Smart Speakers, Smarter Protection

Whether you’re looking to try a new recipe, dimming the lights in your living room, or curious about the species of bacteria living inside your mouth, Amazon Alexa has got you covered. With a simple voice command, Alexa’s ability to perform various tasks or answer questions has made it widely popular, with over 40 million users in the United States alone. Despite the convenience smart speakers like Alexa offer, these devices have also raised some privacy concerns. 

Amazon has been known to collect data on users which includes their shopping habits, preferences, and even their location for personalized marketing. But that’s not all. When using waking words such as “Hey Alexa” to activate smart speakers, the audio of your voice command is also recorded and stored, becoming Amazon’s property. This means that Amazon owns your voice audio and can do whatever they want with it. 

“Big tech companies are using our personal information. We’re less like customers and more like their product,” says graduate student Brian Testa ’24. “I’ve always been sensitive to that. I don’t use a lot of technology at home for that reason.” 

Using voice data, companies like Amazon and Google have now developed technology that poses even more threats to privacy: AI and machine learning that can determine people’s emotional state or mood from their voice. This patented technology can even pick up on feelings from emotionally neutral phrases like “What’s the weather?” Since there are no laws in place to prevent this, there’s no protection against it. 

“In the US for the last five to 10 years, lots of researchers have been working on how they can use voice to infer emotions, mood or even mental health,” says assistant professor in electrical engineering and computer science, Asif Salekin. “In my own lab, we have previous works on tech that can infer mental disorders like depression, social anxiety, manic disorder, and even suicidal tendencies from one’s voice.” 

While this technology can be useful in certain circumstances, most users, if not all, have not consented to having their emotions detected by smart speakers. These privacy concerns led Testa, Professor Salekin, graduate students Harshit Sharma ’26 and Yi Xiao 26, and undergraduate student Avery Gump ’24 to begin researching ways to protect users’ privacy from smart speakers. 

“Consent is key,” Salekin says. “We’d still like to use smart speakers since they’re quite useful – I have them in my own home. This project was about finding a way to use these devices without giving companies the power to exploit us.” 

Led by Testa, the group conducted extensive research and developed a device that can be attached to a smart speaker or downloaded as software onto a laptop. This device emits a mild noise that only the smart speaker can hear and masks the emotional tone in your voice, providing a new level of privacy protection for concerned users.

“Through the use of a speech emotion recognition (SER) classifier, a smart speaker can analyze how people are feeling based on how they sound. We created a microphone device that listens for the wake word ‘Hey Alexa’”, Testa says. “When the smart speaker activates, our device activates too and begins to emit a noise that disrupts the smart speaker from detecting your emotions. However, only the smart speaker hears this noise.”  

Currently, their device masks your emotional state by presenting it as a completely different emotion. When you speak, the smart speaker may detect from your voice that you’re sad, angry, or frustrated when you’re not feeling any of these emotions. This unpredictability makes it difficult for smart speakers to accurately determine your true emotions or mood and also prevents machine learning from picking up on any patterns and mood correlations. The group hopes to improve the device’s functionality by making it mask your emotions as neutral rather than presenting them as a different emotion. 

“To create the mild noise our device emits, we utilized genetic programming to identify a combination of specific frequencies that disrupt the smart speaker from determining a person’s mood,” Salekin says. “Only the speaker hears this noise, but it can hear your speech commands clearly, so the utility of the smart speaker remains intact.”  

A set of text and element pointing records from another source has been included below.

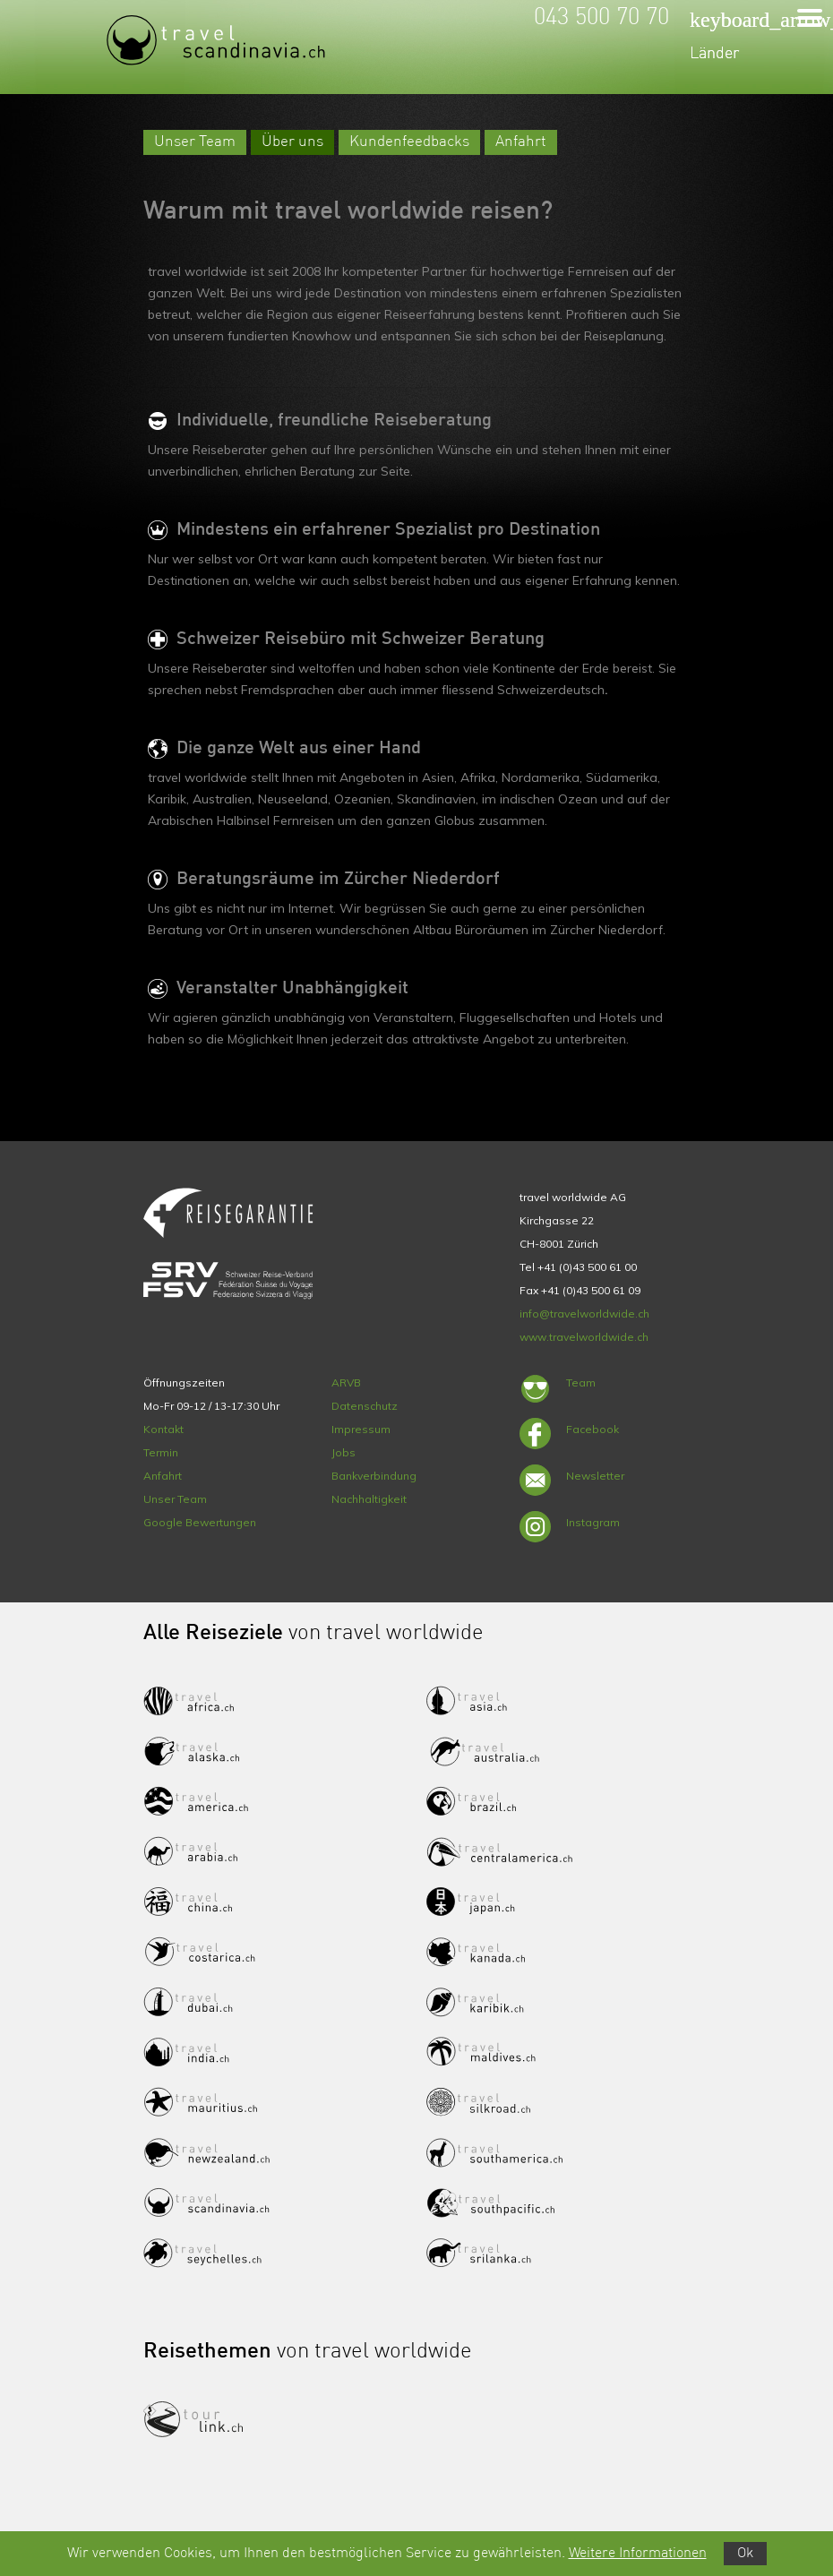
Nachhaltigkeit (369, 1499)
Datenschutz (364, 1406)
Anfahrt (520, 142)
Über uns (292, 142)
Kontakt (163, 1429)
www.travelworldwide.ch (584, 1337)
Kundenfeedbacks (409, 142)
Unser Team (195, 142)
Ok (745, 2553)
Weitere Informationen (638, 2553)
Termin (160, 1452)
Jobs (343, 1452)
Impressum (361, 1429)
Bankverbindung (373, 1475)
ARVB (346, 1382)
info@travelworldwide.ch (584, 1313)
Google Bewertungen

Though the sound is only detected by the smart speaker, the group wanted to see how loud it would be when the device is used. Testa played the sound in the lab when Professor Salekin was having a meeting and Salekin didn’t even realize it was playing, which showed that the noise wasn’t disruptive. Additionally, they also conducted a survey with others to see if the noise was loud enough to be disruptive. 

Testa, Salekin, Sharma, Xiao, and Gump are currently working on patent submissions, form factors, and speaking with companies about commercializing their device. What sets their patent apart from similar concepts is that while past technology focused on determining people’s moods or emotions, their technology is all about protecting them. This unique approach makes their device the first of its kind.

“It was a fun project,” Testa says. “This paper was published by me and as the first listed author, I’m excited about it. I’ve been working towards my Ph.D., and this is another step towards that goal.”  

“Working with the students in real-world applications and research with real results was exciting,” Salekin says. “This research has many components and the collaboration between us was great. We’re excited to see what the future for this tech holds.”